▸ Data excerpts:
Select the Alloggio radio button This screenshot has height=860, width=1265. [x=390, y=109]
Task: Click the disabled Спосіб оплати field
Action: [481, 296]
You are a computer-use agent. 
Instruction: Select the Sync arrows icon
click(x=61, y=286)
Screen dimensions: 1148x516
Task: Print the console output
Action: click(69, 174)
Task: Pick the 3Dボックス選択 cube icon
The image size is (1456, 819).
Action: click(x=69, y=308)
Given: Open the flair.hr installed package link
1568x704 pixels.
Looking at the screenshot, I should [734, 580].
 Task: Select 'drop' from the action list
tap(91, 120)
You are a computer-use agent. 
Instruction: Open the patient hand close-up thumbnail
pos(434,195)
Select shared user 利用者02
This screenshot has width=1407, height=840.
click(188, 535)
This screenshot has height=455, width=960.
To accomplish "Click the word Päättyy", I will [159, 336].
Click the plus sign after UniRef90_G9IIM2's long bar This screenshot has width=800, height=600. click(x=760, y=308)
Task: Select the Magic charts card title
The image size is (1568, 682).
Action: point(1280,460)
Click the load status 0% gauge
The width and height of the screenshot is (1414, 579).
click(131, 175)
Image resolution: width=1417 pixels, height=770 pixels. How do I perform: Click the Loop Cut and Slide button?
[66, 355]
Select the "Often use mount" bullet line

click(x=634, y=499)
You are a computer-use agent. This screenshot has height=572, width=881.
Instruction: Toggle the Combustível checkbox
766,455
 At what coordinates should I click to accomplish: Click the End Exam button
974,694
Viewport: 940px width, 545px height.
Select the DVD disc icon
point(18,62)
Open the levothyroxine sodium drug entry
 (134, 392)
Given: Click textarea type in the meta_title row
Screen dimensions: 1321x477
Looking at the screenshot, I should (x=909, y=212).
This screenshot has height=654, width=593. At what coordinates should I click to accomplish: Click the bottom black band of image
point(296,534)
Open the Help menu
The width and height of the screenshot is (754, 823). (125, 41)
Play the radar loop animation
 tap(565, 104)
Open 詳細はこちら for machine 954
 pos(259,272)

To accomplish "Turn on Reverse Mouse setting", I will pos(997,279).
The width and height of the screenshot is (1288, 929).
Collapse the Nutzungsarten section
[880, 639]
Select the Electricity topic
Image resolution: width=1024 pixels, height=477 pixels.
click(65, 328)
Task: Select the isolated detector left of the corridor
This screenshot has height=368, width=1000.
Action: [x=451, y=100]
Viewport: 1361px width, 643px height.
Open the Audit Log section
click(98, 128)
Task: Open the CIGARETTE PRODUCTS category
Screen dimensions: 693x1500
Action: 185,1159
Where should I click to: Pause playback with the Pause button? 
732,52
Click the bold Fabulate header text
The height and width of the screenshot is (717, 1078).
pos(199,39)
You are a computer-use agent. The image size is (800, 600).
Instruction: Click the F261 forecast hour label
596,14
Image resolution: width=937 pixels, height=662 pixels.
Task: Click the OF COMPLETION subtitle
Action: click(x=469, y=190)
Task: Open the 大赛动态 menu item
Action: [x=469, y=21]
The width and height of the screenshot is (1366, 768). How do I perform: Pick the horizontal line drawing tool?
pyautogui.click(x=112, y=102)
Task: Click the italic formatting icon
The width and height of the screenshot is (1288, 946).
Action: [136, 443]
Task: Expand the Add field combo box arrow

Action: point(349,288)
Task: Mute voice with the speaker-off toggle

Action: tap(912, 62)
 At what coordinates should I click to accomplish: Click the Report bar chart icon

▸ What to produce: In the data above, retype exactly and only the lines between the one holding "Where should I" and the one holding "You are a computer-use agent. The", inclusive.

▸ Solution to this problem:
Where should I click to: Pause playback with the Pause button? 
732,52
Click the bold Fabulate header text
The height and width of the screenshot is (717, 1078).
pos(199,39)
You are a computer-use agent. The image size is (800, 600).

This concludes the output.